The Bank of Canada restated their mandate, saying monetary policy cannot offset the impacts of a trade war. What it can and must do is ensure that higher prices do not lead to ongoing inflation.
How home buyers benefit from a lower policy interest rate
Canadians looking to enter the real estate market will also welcome this news as it will lead to lower borrowing costs.
Not only that, the 2.75% policy rate increases one’s purchasing power. You’re able to qualify for a larger mortgage, meaning more home. The policy rate is nearly half of what it was in spring 2024 (5%). This perception could boost buyer confidence, which could lead to more competition during what is typically a busy time for housing markets.
Of course, tariffs and the trade war could lead to turbulent economic waters, which may halt any major purchases from Canadians until stability returns.
Why should you use a REALTOR®?
Your REALTOR® is your personal real estate MVP. While you’re figuring out financing, they can already get to work behind the scenes. If you’re buying, this means setting up searches for you, attending open houses on your behalf, and asking around to their connections about what might be coming available — hey, with interest rates dropping, anything you can do behind the scenes to get a leg up on your competition is worthwhile.

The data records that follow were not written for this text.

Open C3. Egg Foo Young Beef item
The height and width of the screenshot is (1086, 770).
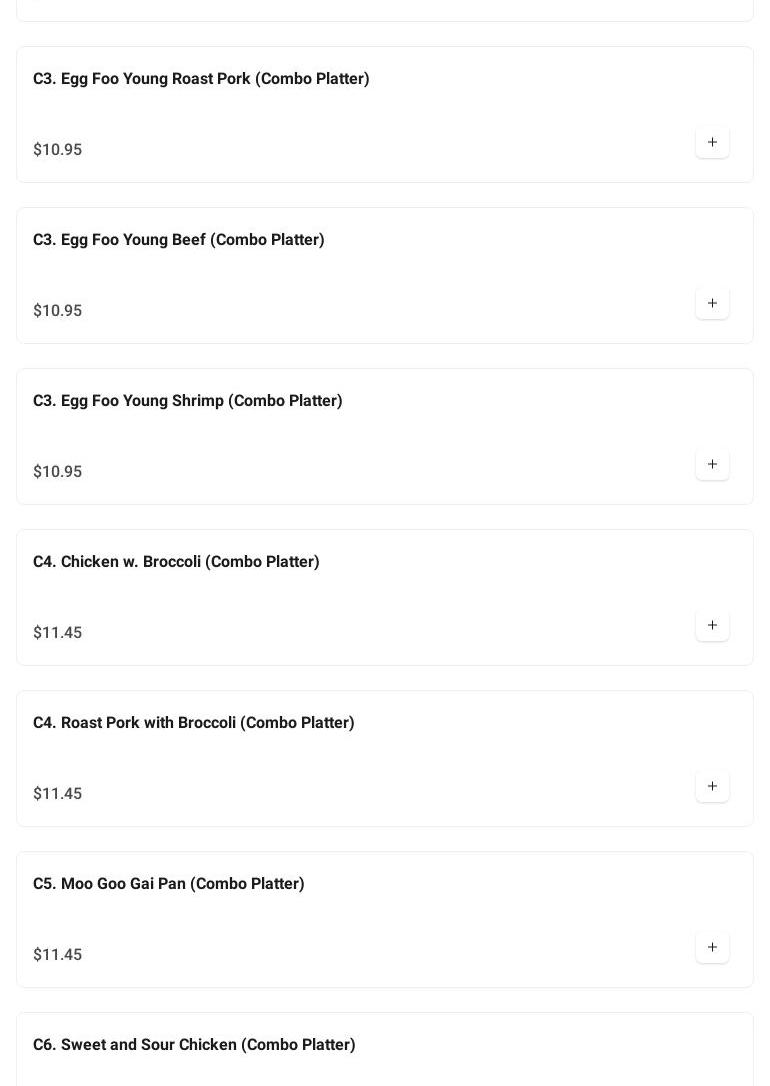[179, 240]
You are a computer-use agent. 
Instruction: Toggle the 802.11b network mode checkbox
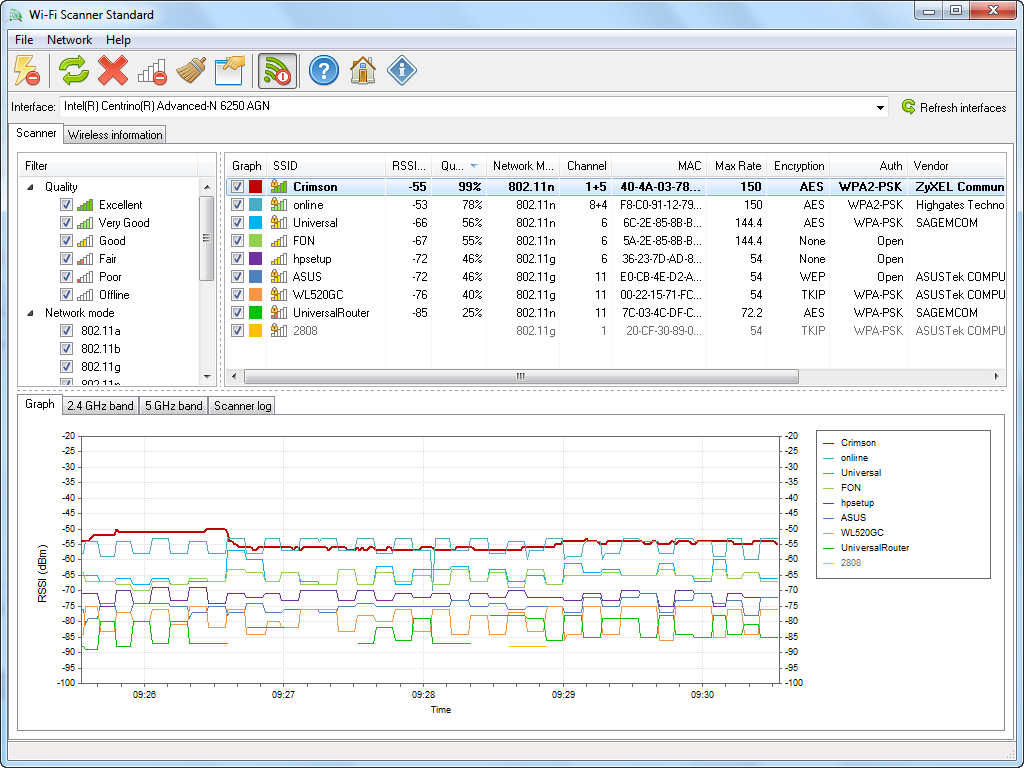point(66,349)
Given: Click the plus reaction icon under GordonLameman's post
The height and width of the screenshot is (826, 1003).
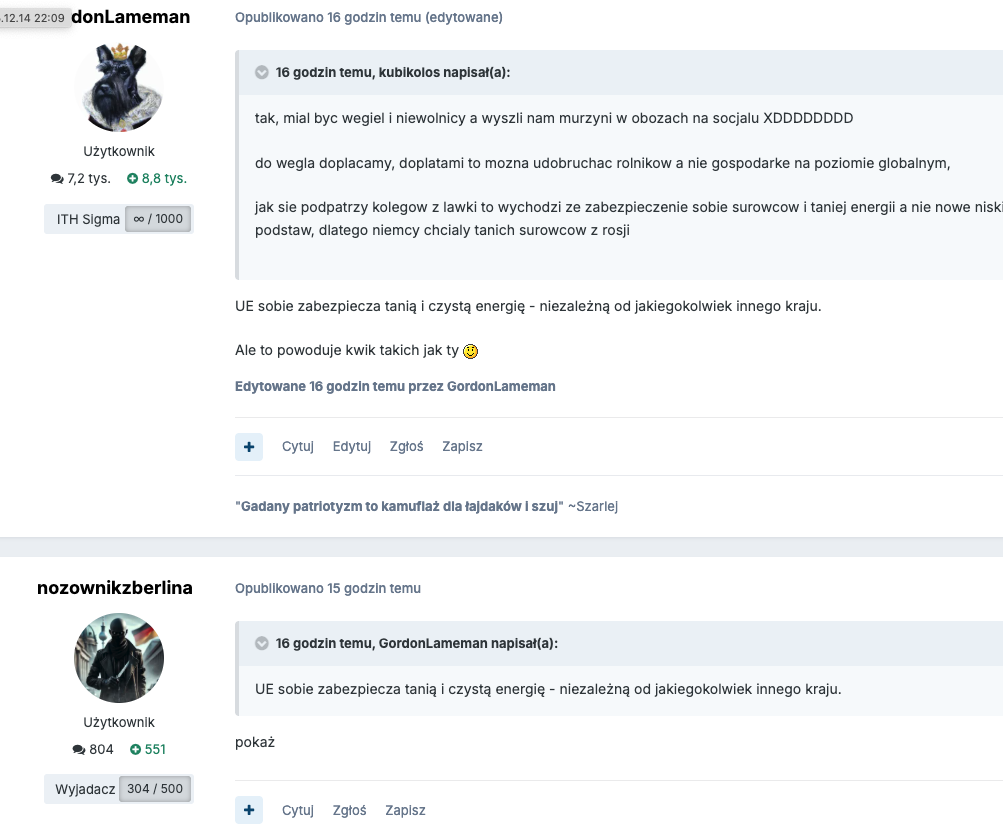Looking at the screenshot, I should pos(249,447).
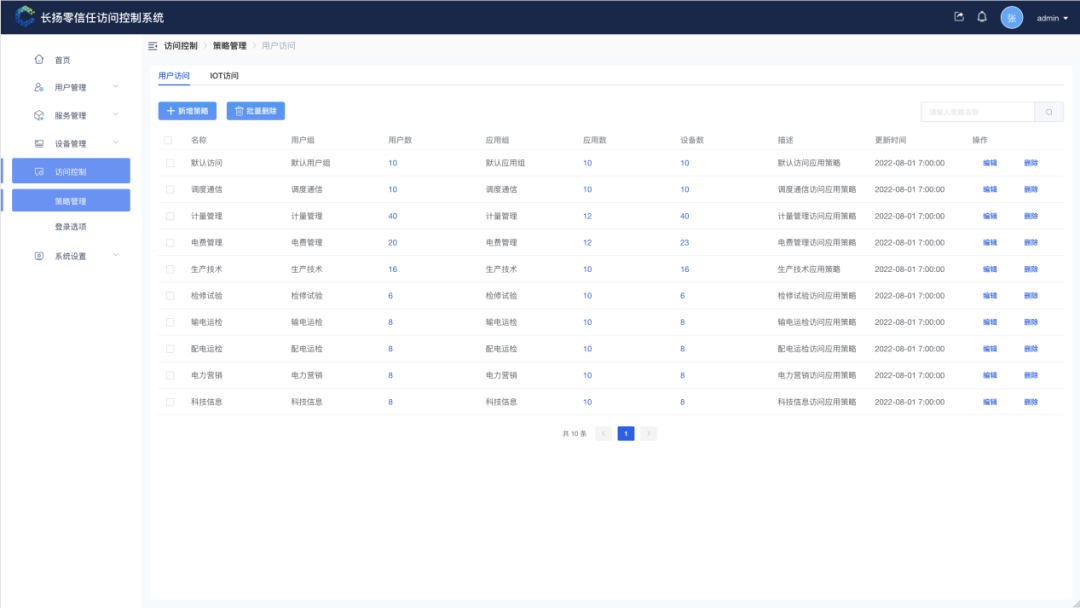Select the checkbox for 电费管理 row
Viewport: 1080px width, 608px height.
[x=170, y=243]
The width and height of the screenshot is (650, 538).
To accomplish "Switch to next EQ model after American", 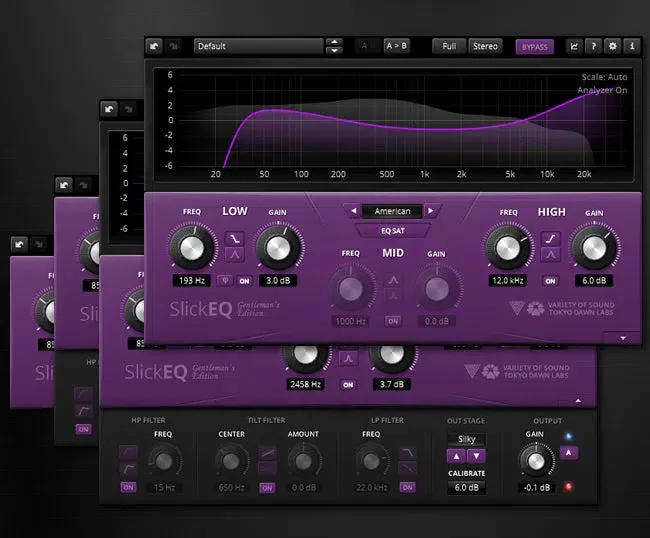I will click(431, 211).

If you’re selling, your REALTOR® can get to work marketing your property right away, getting it ready for staging and compiling documentation, all without disrupting your routines too much.
By now you know interest rates impact the Canadian real estate landscape and that likely isn’t about to change any time soon. Making the right decision at the right moment seems like a lot of pressure when you don’t know where interest rates will be on a month-to-month basis.
Thankfully, REALTORS® monitor market trends and housing data to make sure, whether you’re buying or selling, your best interests are being kept top of mind.